Last night the CPU was running at 65c and the water cooler fan came on really loud. I have medion erazer centre which gives cpu temps and fan speeds. The cpu went as high as 79 degrees so i turned the machine off. Cleaned all fans this morning ( I clean them every few months) still making loud noise coming from the back of PC!!
The CPU fan 4200rpm at one point, PCH fan 4300rpm and case fan 2100rpm.
I turned the machine off.
Could it be the water cooler and how do i replace it? It has a black radiator a fan that blows air out the back of the PC. There's two pipes, one is warm the other cooler, which are attached to a round fan above the cpu. I've never cleaned this fan. It felt hot to touch but surely if it was broke the pipe wouldn't feel cold.This is bolted to the board with four screws and it looks like there's a metal clip or wire thing under it?? I'm worried if i remove the fan it could damage the cpu, my friend did this to his pc, tried to remove the water cooler and damaged his processor pins. I
THe water cooler has made a ticking noise like a hdd but it's not from the hdd, so could be that? Been making that noise for a month or so
In all the 5 years, never reapplied thermal paste or done anything to the water cooler.
virus checked my pc, it runs and boots up, ran malaware bytes but nothing suspicious.
Friend said it could be a diode gone on the mainboard.
[​IMG]
No one I know knows about water cooling even the tech in PC world didn't.
 

BigBoomBoom

Commendable
Apr 9, 2017
548
0
1,360
79C is not hot. Well it's warm, still not hot. Anyway sounds like thermal paste dried out, usually you replace it within 2-4 years depending on paste.

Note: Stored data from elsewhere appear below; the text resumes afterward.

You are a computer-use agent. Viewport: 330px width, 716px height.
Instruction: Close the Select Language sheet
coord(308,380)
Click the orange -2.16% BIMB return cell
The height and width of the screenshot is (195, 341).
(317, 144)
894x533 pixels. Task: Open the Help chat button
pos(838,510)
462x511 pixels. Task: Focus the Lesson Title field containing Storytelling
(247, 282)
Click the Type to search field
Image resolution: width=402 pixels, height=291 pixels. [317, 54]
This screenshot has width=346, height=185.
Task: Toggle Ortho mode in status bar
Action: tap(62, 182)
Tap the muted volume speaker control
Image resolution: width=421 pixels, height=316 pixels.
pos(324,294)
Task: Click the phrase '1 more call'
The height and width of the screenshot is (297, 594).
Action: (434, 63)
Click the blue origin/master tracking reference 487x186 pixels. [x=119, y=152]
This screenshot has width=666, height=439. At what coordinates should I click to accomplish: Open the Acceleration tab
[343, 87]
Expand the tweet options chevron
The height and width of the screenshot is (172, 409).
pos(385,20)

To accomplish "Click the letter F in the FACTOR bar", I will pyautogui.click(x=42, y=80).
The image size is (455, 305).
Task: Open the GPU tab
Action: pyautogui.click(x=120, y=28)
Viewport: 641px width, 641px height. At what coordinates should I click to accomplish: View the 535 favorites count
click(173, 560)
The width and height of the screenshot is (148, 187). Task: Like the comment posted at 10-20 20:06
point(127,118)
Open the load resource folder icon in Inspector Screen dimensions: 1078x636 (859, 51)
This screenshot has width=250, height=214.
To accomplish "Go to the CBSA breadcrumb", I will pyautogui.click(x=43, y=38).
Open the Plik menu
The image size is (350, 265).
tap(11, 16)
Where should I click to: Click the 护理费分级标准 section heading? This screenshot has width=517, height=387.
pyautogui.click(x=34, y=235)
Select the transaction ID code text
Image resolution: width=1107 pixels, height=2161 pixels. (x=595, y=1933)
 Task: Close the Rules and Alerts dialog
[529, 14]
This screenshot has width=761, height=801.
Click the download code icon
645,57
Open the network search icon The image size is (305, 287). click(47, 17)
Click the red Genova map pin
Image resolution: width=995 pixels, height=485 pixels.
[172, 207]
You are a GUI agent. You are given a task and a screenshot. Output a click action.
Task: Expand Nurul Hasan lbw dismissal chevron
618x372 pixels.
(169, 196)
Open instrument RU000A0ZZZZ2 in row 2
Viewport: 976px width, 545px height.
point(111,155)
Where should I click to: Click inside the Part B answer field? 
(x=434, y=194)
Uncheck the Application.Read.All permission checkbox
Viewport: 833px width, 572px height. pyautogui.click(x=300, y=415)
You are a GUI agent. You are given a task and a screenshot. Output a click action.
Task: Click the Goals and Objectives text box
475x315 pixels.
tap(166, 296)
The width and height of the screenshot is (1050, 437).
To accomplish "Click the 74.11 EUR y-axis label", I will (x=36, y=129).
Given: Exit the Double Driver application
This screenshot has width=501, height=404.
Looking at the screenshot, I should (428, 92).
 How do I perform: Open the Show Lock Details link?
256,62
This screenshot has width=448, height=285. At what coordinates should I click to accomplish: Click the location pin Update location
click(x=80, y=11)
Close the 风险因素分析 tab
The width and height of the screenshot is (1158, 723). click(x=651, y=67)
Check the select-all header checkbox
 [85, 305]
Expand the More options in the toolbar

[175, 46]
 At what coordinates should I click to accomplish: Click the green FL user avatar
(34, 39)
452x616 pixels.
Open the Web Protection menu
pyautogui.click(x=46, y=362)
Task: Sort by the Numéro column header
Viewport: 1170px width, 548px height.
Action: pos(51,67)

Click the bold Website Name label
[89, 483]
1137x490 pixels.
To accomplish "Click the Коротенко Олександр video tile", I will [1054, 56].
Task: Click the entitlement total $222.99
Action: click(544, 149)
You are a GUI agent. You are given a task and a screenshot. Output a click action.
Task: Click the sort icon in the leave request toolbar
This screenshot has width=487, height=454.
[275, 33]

Have never heard of anyone breaking CPU by removing the water block/heatsink. Unless you got yucky paste that somehow glued the heatsink with CPU I guess. I rarely clean my fans, when I do I actually take out every fans AND heatsink for a thorough clean, and that means reapplying paste as well.
 


First reaply your thermal paste and see.
If it's not fixed it could be the pump or gunk in the loop.
Since it's a medion thermal paste is the first issue but be carefull as they usually use very stick paste that dries up after about 3 years and you can pull the cpu out of the socket.